• **Textauszug**:
______________________________

Szenarien wie diese machen deutlich: Die Art, wie wir fernsehen, hat sich in den letzten Jahren deutlich verändert. Laut einer Studie im Auftrag von ARD und ZDF wurde bereits im Jahr 2020 eine wichtige Schwelle überschritten: Zuschauer zwischen 14 und 29 Jahren verbrachten erstmals mehr Zeit mit Streaming als mit den klassischen Fernseh-Programmen im TV. Ein Trend, der sich seitdem fortgesetzt hat. Laut des jährlichen Digitalisierungsberichts Video von 2022 schalten nur noch 64,5 Prozent der 14- bis 29-Jährigen das TV-Gerät mindestens einmal im Monat überhaupt an.
Steht das lineare Fernsehen also vor dem Aus? Befinden wir uns am Ende einer Ära, die 1935 mit dem ersten deutschen Fernsehprogramm begann?

______________________________

• **Angezeigte Daten**:
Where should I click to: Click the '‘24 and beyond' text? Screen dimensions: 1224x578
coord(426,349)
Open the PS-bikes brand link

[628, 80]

______________________________

• **Zu erledigen**:
[1] Wie viel Prozent der 14- bis 29-Jährigen schalten laut dem Textauszug über das Fernsehen das TV-Gerät mindestens einmal im Monat an?
[2] Setzen Sie den Textauszug über das Fernsehen nach seinem letzten Satz fort.
Das Material spielt hierfür keine Rolle.

• **Lösungen**:
[1] Nur noch 64,5 Prozent.

[2]
Tausende von Inhalten – nur einen Klick entfernt
Streaming und Video-on-Demand-Angebote bieten vor allem eines: maximale Individualität und Flexibilität. Der Zuschauer kann selbst entscheiden, was, wann und wo er streamen will. Als der Flatrate-Streamer Netflix in 2014 auch in Deutschland an den Start ging, traf das Unternehmen den Nerv der ohnehin vergleichsweise häuslichen Jugend: Hollywood-Blockbuster für „Netflix and Chill“-Abende und Serien-Binge-Watching wurden sofort zum Trend – und bescherten dem Unternehmen 24 Millionen deutsche Nutzer. Um sich gegen die Konkurrenz anderer Streaming-Dienste wie Disney Plus oder AppleTV+ sowie die Mediatheken der linearen Fernsehsender abzugrenzen, produziert Netflix heute auch exklusiven Content, darunter Serienerfolge wie „Stranger Things“ und „Bridgerton“.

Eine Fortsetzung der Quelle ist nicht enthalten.